● **ASSIGNED TASK**: Search the material below for the word "screenshot". Copy every line that has it.

● **RECORDS SHOWN**:
==========
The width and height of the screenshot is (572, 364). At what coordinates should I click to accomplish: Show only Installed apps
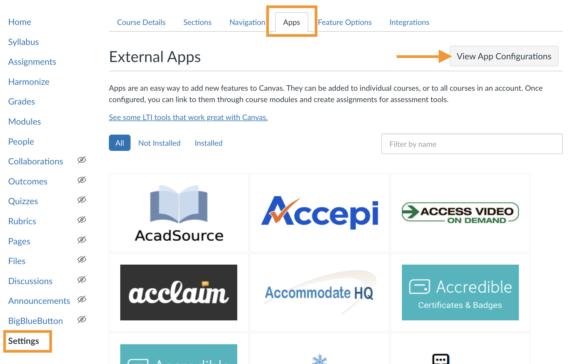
==========
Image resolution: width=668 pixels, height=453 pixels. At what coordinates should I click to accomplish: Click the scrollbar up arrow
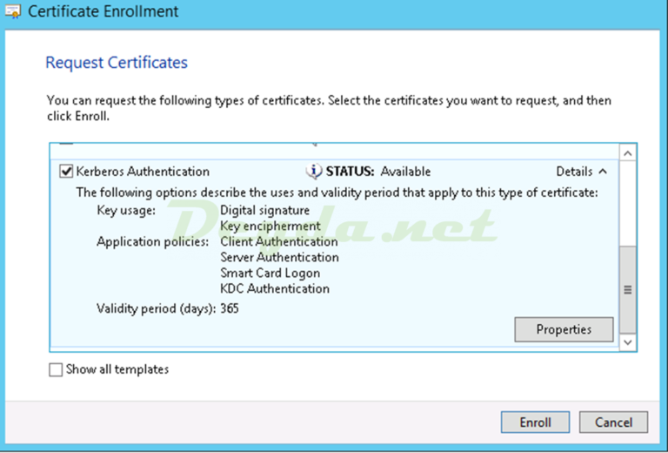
==========
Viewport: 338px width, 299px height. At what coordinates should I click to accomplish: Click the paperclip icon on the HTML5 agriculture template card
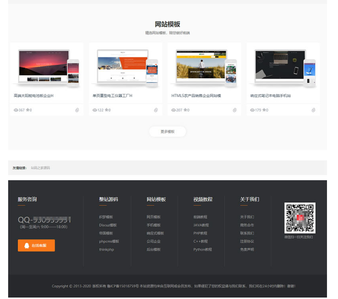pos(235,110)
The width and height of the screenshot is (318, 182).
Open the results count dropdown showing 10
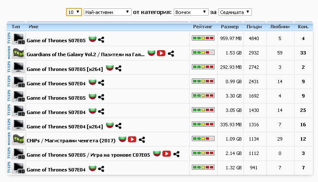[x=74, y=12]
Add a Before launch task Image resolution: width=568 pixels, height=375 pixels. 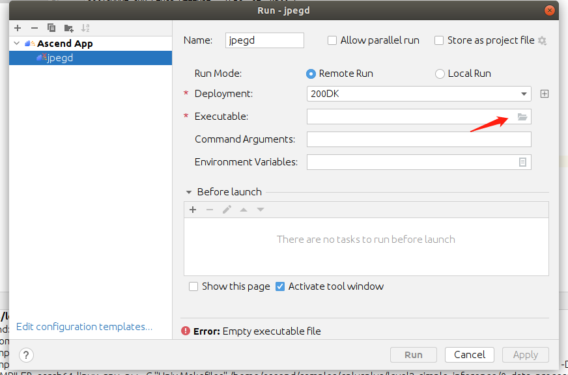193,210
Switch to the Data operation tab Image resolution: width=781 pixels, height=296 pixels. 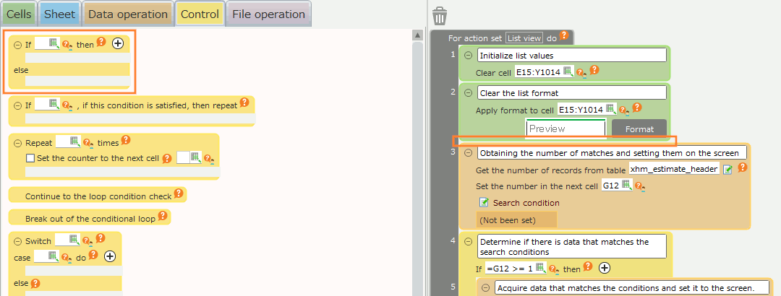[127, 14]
==========
● **EXERCISE RESPONSE**:
The width and height of the screenshot is (572, 364). At what coordinates should I click to accomplish: Show only Installed apps
The width and height of the screenshot is (318, 182).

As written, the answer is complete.